Reuters: In notorious KBR whistleblower case, client privilege is again at issue

Ten years ago, the government contractor KBR began an internal investigation of allegations that it overbilled the U.S. government for shoddy work by Iraqi subcontractors who paid kickbacks to KBR employees. The U.S. Defense Department requires its contractors to investigate kickback allegations, and KBR has in the past offered credits to the U.S. government based on the findings of internal investigators. In this case, however, after two years of interviewing witnesses and reviewing documents, KBR did not inform the Defense Department that there were reasonable grounds to believe kickbacks had been paid. Nor did it tender any credit to the government for overcharges.

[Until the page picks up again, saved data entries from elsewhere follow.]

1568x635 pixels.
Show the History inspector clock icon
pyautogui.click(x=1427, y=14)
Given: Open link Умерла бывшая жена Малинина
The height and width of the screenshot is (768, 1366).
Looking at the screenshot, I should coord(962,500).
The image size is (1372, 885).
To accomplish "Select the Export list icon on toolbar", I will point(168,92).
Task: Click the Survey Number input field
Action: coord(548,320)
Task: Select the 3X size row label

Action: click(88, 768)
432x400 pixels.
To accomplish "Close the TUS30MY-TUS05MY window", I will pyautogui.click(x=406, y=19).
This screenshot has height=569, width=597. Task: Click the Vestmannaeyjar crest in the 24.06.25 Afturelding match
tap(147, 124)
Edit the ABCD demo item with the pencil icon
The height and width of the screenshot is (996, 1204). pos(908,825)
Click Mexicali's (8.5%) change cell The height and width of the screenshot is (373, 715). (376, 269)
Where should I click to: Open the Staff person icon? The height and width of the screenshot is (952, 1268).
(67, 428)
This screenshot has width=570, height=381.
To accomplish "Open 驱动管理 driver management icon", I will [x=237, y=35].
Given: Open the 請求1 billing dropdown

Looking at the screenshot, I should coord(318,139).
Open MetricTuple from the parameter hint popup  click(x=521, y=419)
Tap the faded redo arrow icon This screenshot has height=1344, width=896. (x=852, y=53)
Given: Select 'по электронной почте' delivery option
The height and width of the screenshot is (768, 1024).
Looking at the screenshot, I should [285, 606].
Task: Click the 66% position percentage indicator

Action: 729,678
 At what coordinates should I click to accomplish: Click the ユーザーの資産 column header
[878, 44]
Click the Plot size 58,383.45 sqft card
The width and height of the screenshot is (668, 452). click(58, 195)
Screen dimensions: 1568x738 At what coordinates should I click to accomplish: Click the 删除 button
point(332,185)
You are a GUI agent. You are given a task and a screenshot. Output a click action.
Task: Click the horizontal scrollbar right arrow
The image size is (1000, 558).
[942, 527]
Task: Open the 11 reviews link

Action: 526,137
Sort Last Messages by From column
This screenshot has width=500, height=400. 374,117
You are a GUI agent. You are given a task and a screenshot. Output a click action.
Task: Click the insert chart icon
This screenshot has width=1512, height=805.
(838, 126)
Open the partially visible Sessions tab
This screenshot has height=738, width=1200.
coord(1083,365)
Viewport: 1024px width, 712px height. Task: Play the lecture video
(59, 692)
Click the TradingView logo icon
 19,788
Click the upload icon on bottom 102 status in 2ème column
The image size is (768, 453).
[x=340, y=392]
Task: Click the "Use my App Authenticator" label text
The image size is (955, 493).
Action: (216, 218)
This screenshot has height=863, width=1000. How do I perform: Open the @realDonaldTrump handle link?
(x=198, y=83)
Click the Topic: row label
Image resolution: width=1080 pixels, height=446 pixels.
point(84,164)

There are two possible explanations for that outcome. One is that KBR’s internal investigation determined the allegations to be unfounded so the contractor had nothing to report. The other possibility is that KBR either manipulated the investigation or the evidence in order to reach the conclusion that it did nothing wrong. As you may recall, KBR required employees to sign non-disclosure agreements about the investigation, a tactic that’s under scrutiny by the Securities and Exchange Commission and by Democrats in the U.S. House and Senate.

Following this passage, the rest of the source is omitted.